Thirdly I never once bought my stepmother a Mother’s Day card.
she was a nice lady, we never argued and I was always polite but she was just my dads wife.
i had no emotional connection to her.
you say about cooking and cleaning for them but they are not asking you too.
it is their fathers job to provide their basic needs.
you are doing it for him and not them!

MakingClothesFlat · 30/03/2025 13:15

I'm a stepmum and I think YABU to expect children who are not yours to celebrate you on Mother's Day. They have a mum already as other posters have said. Its also not a compulsory day, many people do not celebrate it at all or don't see it as a big deal.

As for not doing all their cooking and cleaning. Well that's a you and their dad conversation. Are they old enough to be doing some chores? Discuss between you, like adults.

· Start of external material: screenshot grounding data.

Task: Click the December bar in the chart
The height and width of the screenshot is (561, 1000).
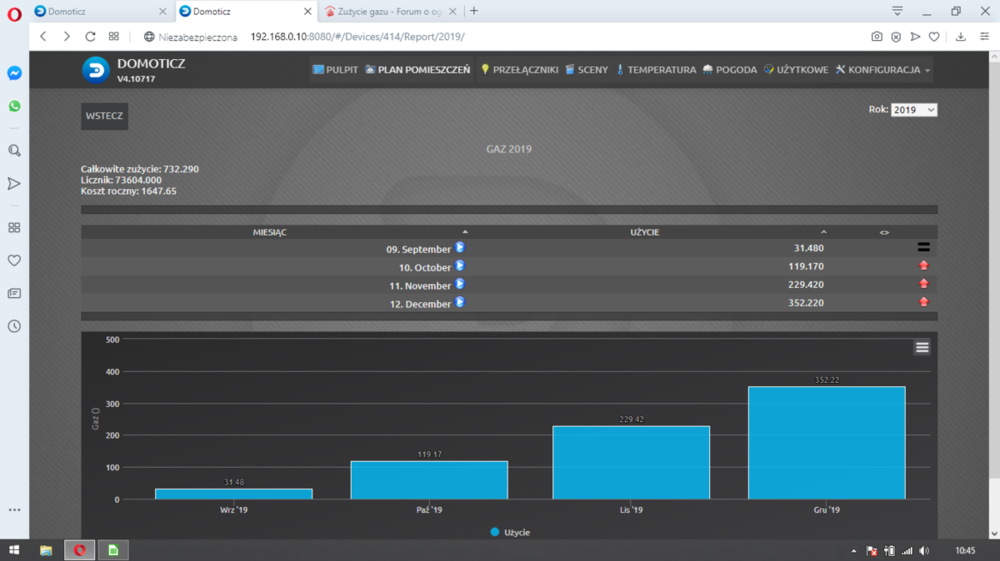Action: pyautogui.click(x=826, y=443)
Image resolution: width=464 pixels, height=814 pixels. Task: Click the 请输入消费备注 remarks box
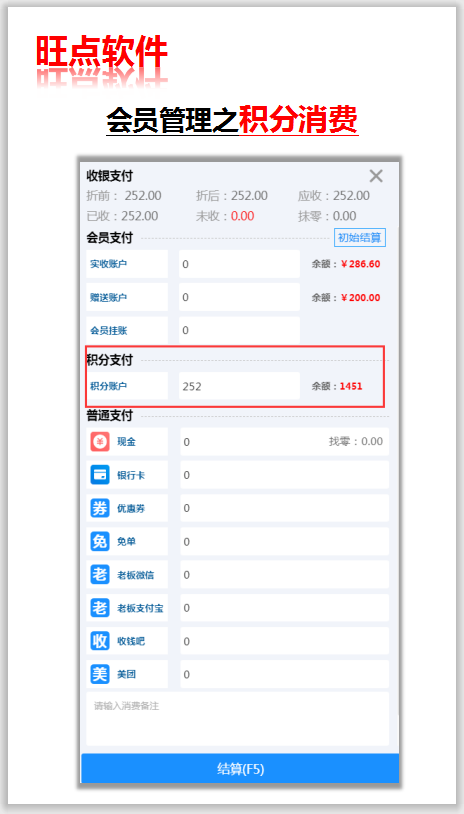[x=238, y=718]
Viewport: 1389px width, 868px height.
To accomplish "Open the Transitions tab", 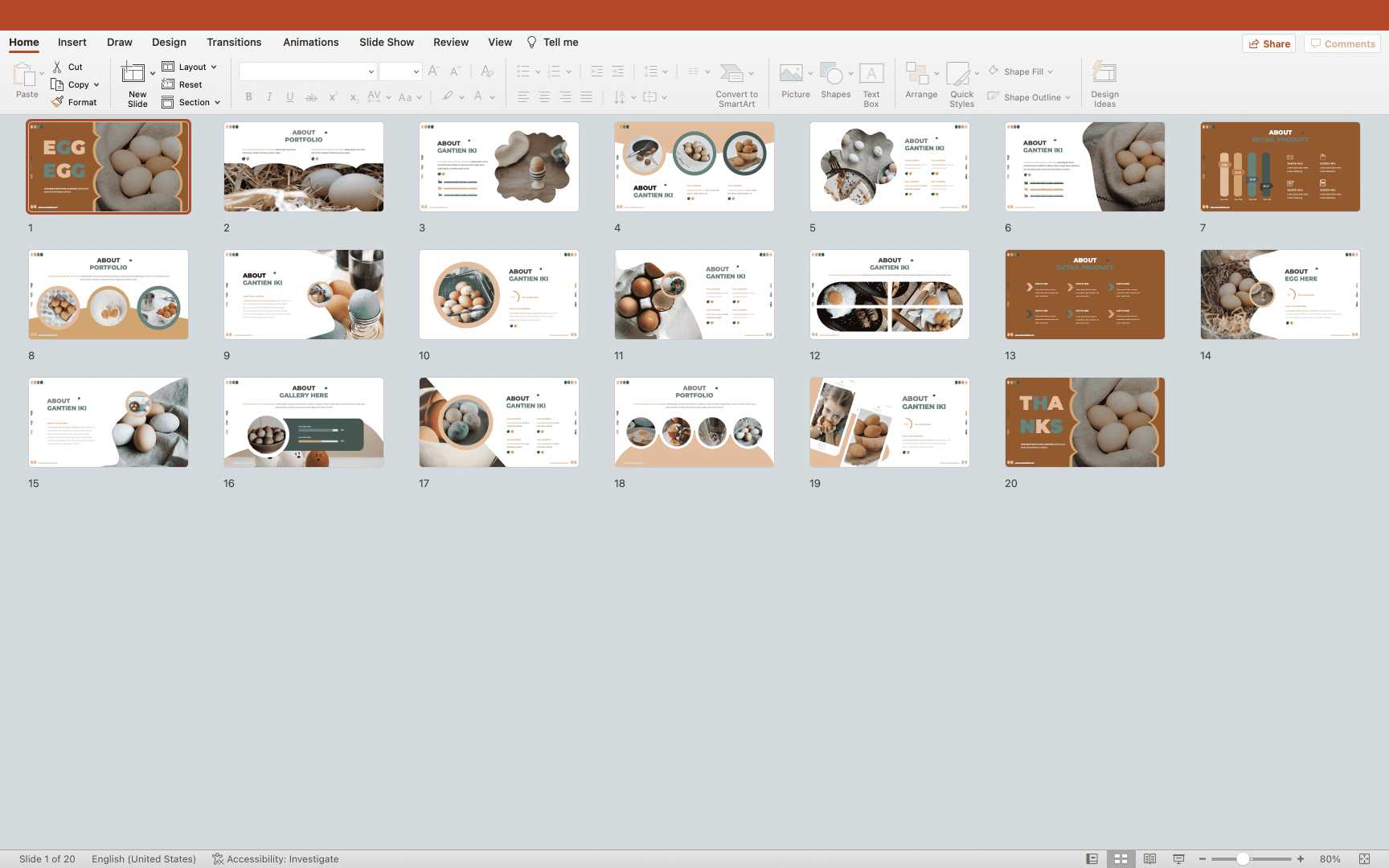I will [x=233, y=43].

To not do their washing/cleaning to spite them for not seeing you as a mum seems like a childish response and potentially damaging to your relationship with them.

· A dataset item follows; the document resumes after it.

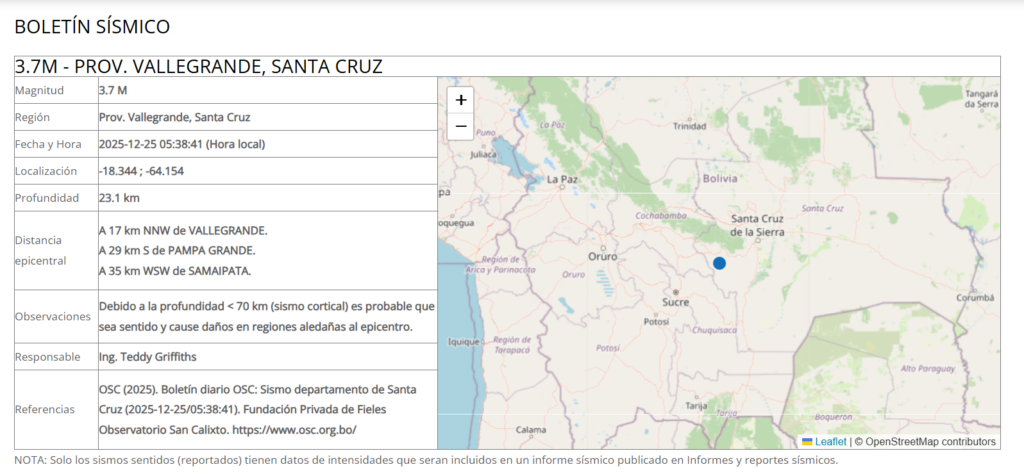Click the Oruro city label on map
1024x476 pixels.
602,256
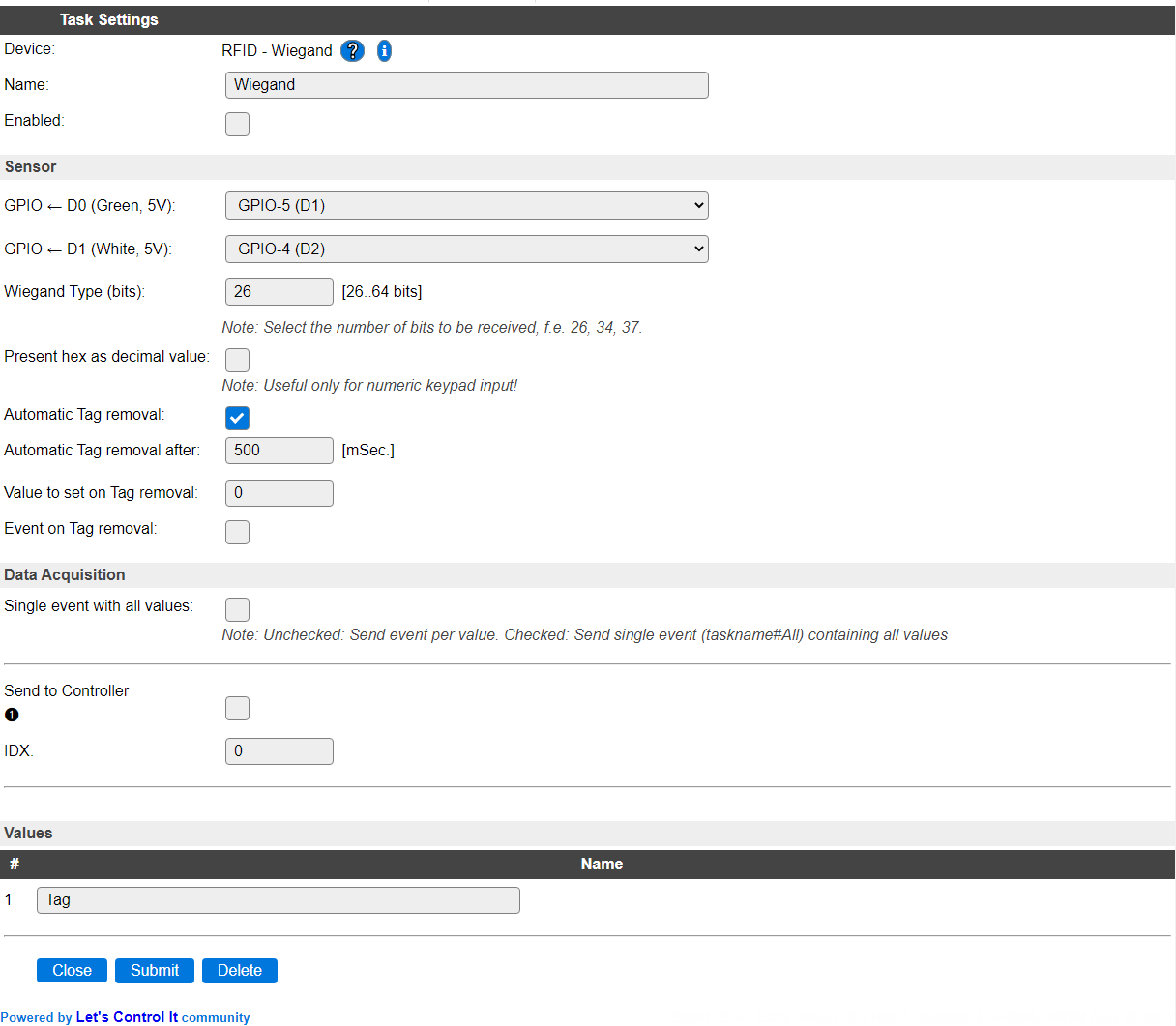Open the GPIO D0 (Green) pin dropdown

I do wonder if there's an underlying resentment at work though. Step parenting is hard. So are teens. Might it be worth you figuring out what's really bothering you about your current set up? Do you feel taken for granted? What can you do about it? But seriously, give your head a wobble about your mothers day expectations.

obsessedwithfreshbread · 30/03/2025 13:15

I know mumsnet generally hates stepmums but I feel for you and would absolutely address it with your DH, there is no excuse for his behaviour .

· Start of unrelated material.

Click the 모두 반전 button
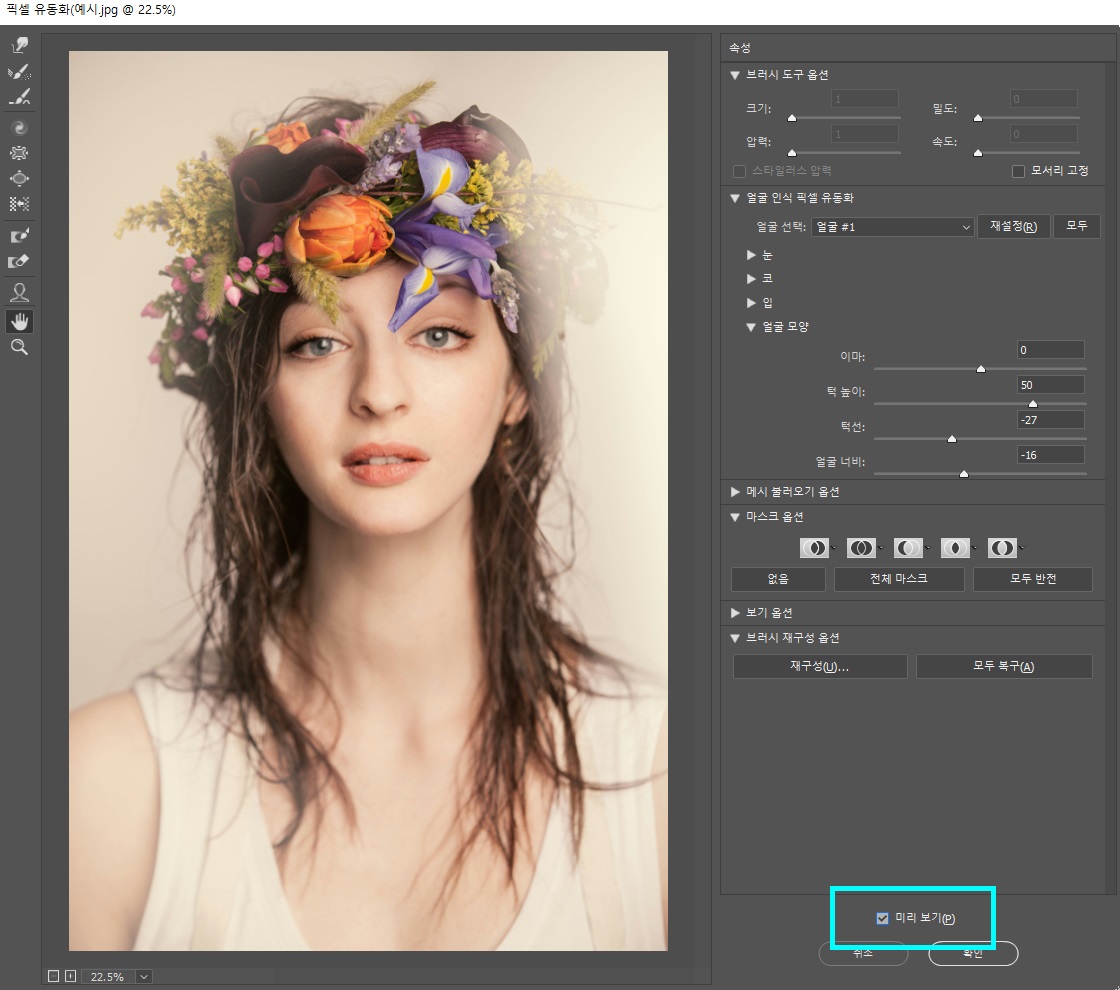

Yesterday we went out with my DSD’s for lunch and shopping and this morning they have got me a card and a present and then they’re off to celebrate with their mum and stepdad this afternoon. It takes a village, step parents are not replacing anyone but it doesn’t hurt to acknowledge the role they play in bring up children

Girlking · 30/03/2025 13:16

HashtagShitShop · 30/03/2025 11:37

And remember, when he asks where his card and/or gift is from them... "you're not their dad."

what do you mean ‘you’re not their Dad’
if they are your stepdaughters then he is their dad , or am I missing something 🤔

MummaMummaMumma · 30/03/2025 13:16

As teens, surely they buy their own cards? Dad wouldn't.
And he's right, you're not their mum. If they choose to get you a card that should be off their own back, not dad telling them to.
It's your choice if you do their washing etc.

TENSsion · 30/03/2025 13:17

SpoonyCat · 30/03/2025 13:12

Is your husband paying for anything? Like, does he pay for half the holidays?

Yes. Let’s break it down.

Who goes on these holidays? Who pays what for them?

I think it’s a dangerous road to set a precedent of refusing to cook for them or do their washing when you have children living with you that your husband helps out with. He could easily reciprocate by refusing to pay towards their food and bills, refusing to give them lifts etc.

HappiestSleeping · 30/03/2025 13:18

SoOxon · 30/03/2025 12:57

its an insolent remark, like a gauntlet in fact …

I think the thing that strikes me most is that the OP's husband has picked her above all others, and chosen her to help his raise his (hopefully) prized children. And then says this.

There are so many things wrong with his words, and the sentiment, that I don't know where to start. The children could have got a card that says step mum, but it isn't even what they think that matters IMHO. Husband is supposed to be her biggest cheerleader, and even if the children don't see it, he could have at least made it known that he appreciates all she does.

I don't want to go ragging on the OP, but it doesn't sound like it is an isolated incident.

HashtagShitShop · 30/03/2025 13:18

Girlking · 30/03/2025 13:16

what do you mean ‘you’re not their Dad’
if they are your stepdaughters then he is their dad , or am I missing something 🤔

From her children (his step children.) on father's day.

Girlking · 30/03/2025 13:20

HashtagShitShop · 30/03/2025 13:18

From her children (his step children.) on father's day.

Edited

Oh I see, thanks for explaining 👍🏻I missed the post where op said she had her own children

Sulu17 · 30/03/2025 13:20

You've only been with him a couple of years. Maybe it's time to get out and not be a skivvy and not be treated poorly by your DH. You could live a happier life without him and his children.